Because of this traders may prefer to wait for stronger buying impetus before confirming that Gold has formed a bottom near the $4,500 level. Market immersion today turns to the US ADP private employment report due later in the North American session. Comments from key FOMC officials and then geopolitical updates may also influence the US Dollar. However the main focus remains on Friday closely watched US Nonfarm Payrolls (NFP) report which could play an important role in adjusting the short-term direction of both the USD and Gold.
From a technical viewpoint Gold reaction from the $4,500 area — near the 50% Fibonacci retracement of the March-April rally — along with the move above the $4,600 level continues to support bullish impetus. The metal is now upcoming the 200-period Simple Moving Average (SMA) around $4,651, which acts as an instant resistance level.

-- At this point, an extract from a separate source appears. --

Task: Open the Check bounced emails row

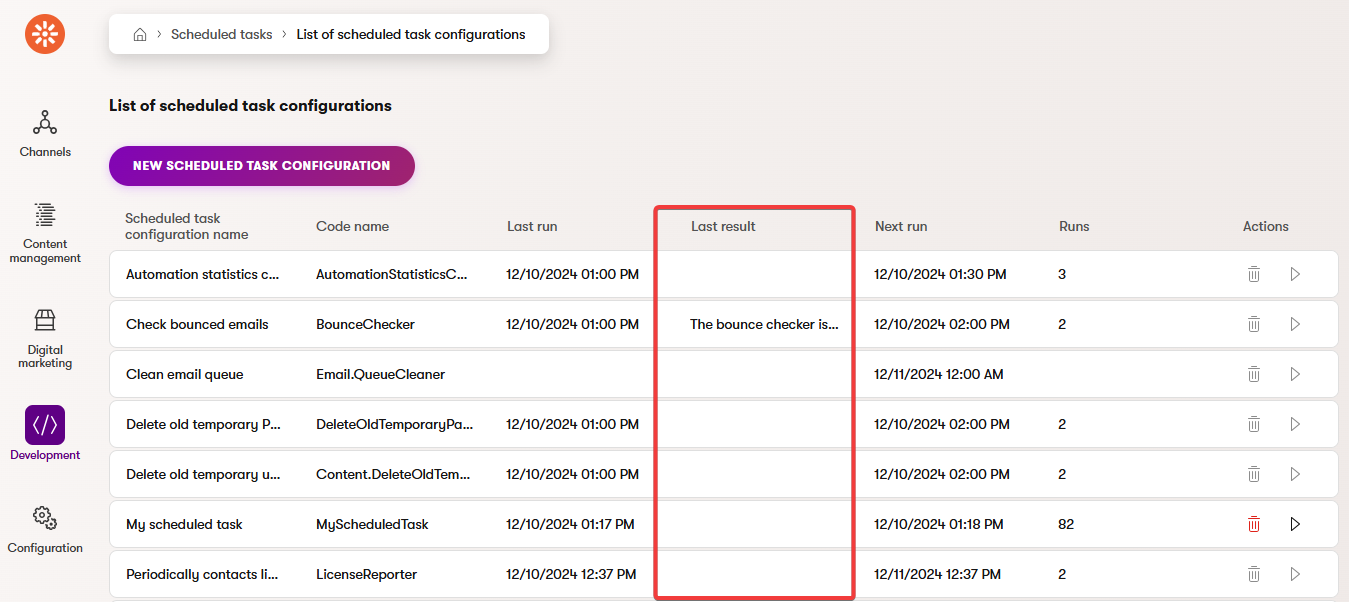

Technical indicators also favor buyers. The relation Strength Index (RSI) remains near 59 indicating positive impetus without entering overbought territory. In addition the Moving Average Convergence Divergence (MACD) indicator remains in positive territory and continues to rise indicating reviving bullish pressure as Gold tests higher resistance levels.
On the downside instant support is found near the 38.2% Fibonacci retracement level around $4,588. A deeper decline could entice buying interest near the 50% retracement at $4,495 followed by the 61.8% retracement around $4,402 if selling stress increases. A clear break below this region would soften the positive outlook and shift short-term momentum back in favor of sellers.
AUD/JPY regains just holding near 112.50 after the Reserve Bank of Australia (RBA) high its official cash rate to 4.35%. The pair trades around 112.65 in early European hours on Tuesday with the Australian Dollar gaining modest support from the rate decision. Traders now look ahead to Governor Michele Bullock press conference for further instruction.
As scheduled the RBA increased the rate by 25 basis points from 4.10% to 4.35% following its May policy meeting. The central bank also highlighted growing doubt around the domestic economy and inflation outlook.
Meanwhile the economic impact of the Iran war is expected to reduce growth forecasts. Projections suggest a 0.5% cut compared to earlier estimates with annual growth slowing to around 1.3% this year.
On the Japanese Yen side markets remain cautious amid alleged interventions by Japanese authorities. Finance Minister Satsuki Katayama stated that Japan is prepared to act against excessive currency movements.
Though there has been no official confirmation several signals suggest intervention may have taken place. Reports indicate that the Ministry of Finance and the Bank of Japan likely stepped in on Friday to support the yen. According to Commerz bank analyst Thu Lan Nguyen, the key concern now is how long the yen strength can be sustained.